* [FRAGMENTO ELEGIDO]:
"La comida en la historia argentina" es el título del nuevo libro de Daniel Balmaceda, donde se revisan mitos y leyendas en torno al origen de gran variedad de elementos. Uno de los capítulos está dedicado al queso y dulce.
Esta es la historia de un vasco que decidió aventurarse en la ruta del Río de la Plata, cuando pocos elegían ese destino. Es verdad que el escenario no era el mejor. Montevideo y Buenos Aires se sacudían en la impiadosa guerra civil que enfrentaba a blancos y colorados o a unitarios y federales. Pero el viajero, Carlos Noel, tampoco venía del paraíso. Los vascos habían asumido la derrota en su intento independentista de España y muchos partieron en busca de otros horizontes.

Entradas del conjunto de datos
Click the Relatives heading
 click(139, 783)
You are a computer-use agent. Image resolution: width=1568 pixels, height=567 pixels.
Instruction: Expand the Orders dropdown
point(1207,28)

* [CONSIGNA 1]: Traduce al inglés esta oración del texto sobre la comida en la historia argentina: "Es verdad que el escenario no era el mejor."
* [CONSIGNA 2]: Reescribe el tramo del texto sobre la comida en la historia argentina que va desde "Esta es la historia" hasta "de otros horizontes.", y pon "Martín Noel" en lugar de "Carlos Noel".

* [RESPUESTA 1]: It is true that the setting was not the best.

* [RESPUESTA 2]:
Esta es la historia de un vasco que decidió aventurarse en la ruta del Río de la Plata, cuando pocos elegían ese destino. Es verdad que el escenario no era el mejor. Montevideo y Buenos Aires se sacudían en la impiadosa guerra civil que enfrentaba a blancos y colorados o a unitarios y federales. Pero el viajero, Martín Noel, tampoco venía del paraíso. Los vascos habían asumido la derrota en su intento independentista de España y muchos partieron en busca de otros horizontes.